- JOB
In the notebook code below that tokenizes a Hamlet text file, what number does the code print for maxlen?

In [98]:
import pandas as pd
import numpy as np
import os

In [99]:
from tensorflow.keras.preprocessing.text import Tokenizer
from tensorflow.keras.layers import Embedding, LSTM, Dense, Dropout
from tensorflow.keras.models import Sequential
from tensorflow.keras.preprocessing.sequence import pad_sequences

import matplotlib.pyplot as plt

In [100]:
with open('hamlet.txt', 'r') as file:
    data = file.read()

In [101]:
df = [i for i in data.split('\n') if i]

In [102]:
token = Tokenizer(num_words=10000)

In [103]:
token.fit_on_texts(df)
sequences = token.texts_to_sequences(df)

In [104]:
maxlen = max(len(x) for x in sequences)

print(maxlen)

17


In [105]:
sequences[21]

[172, 951, 1960]

In [106]:
vocab_size = 10000
embedding_dim = 32
lstm_units_1 = 32
lstm_units_2 = 64
lstm_units_3 = 128

model = Sequential()
model.add(Embedding(input_dim=vocab_size, output_dim=embedding_dim))

- STORED DATA
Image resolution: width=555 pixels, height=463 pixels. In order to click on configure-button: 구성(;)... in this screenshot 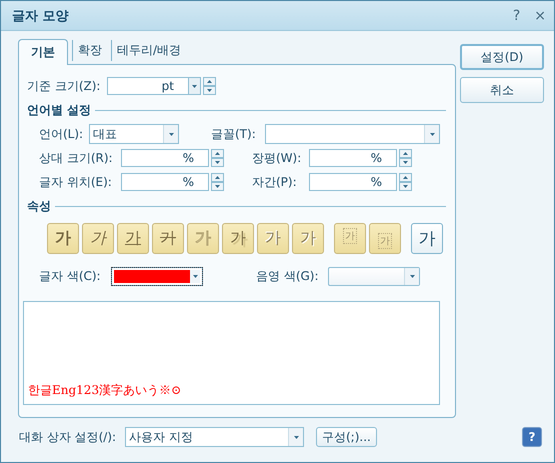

- ANSWER SECTION
17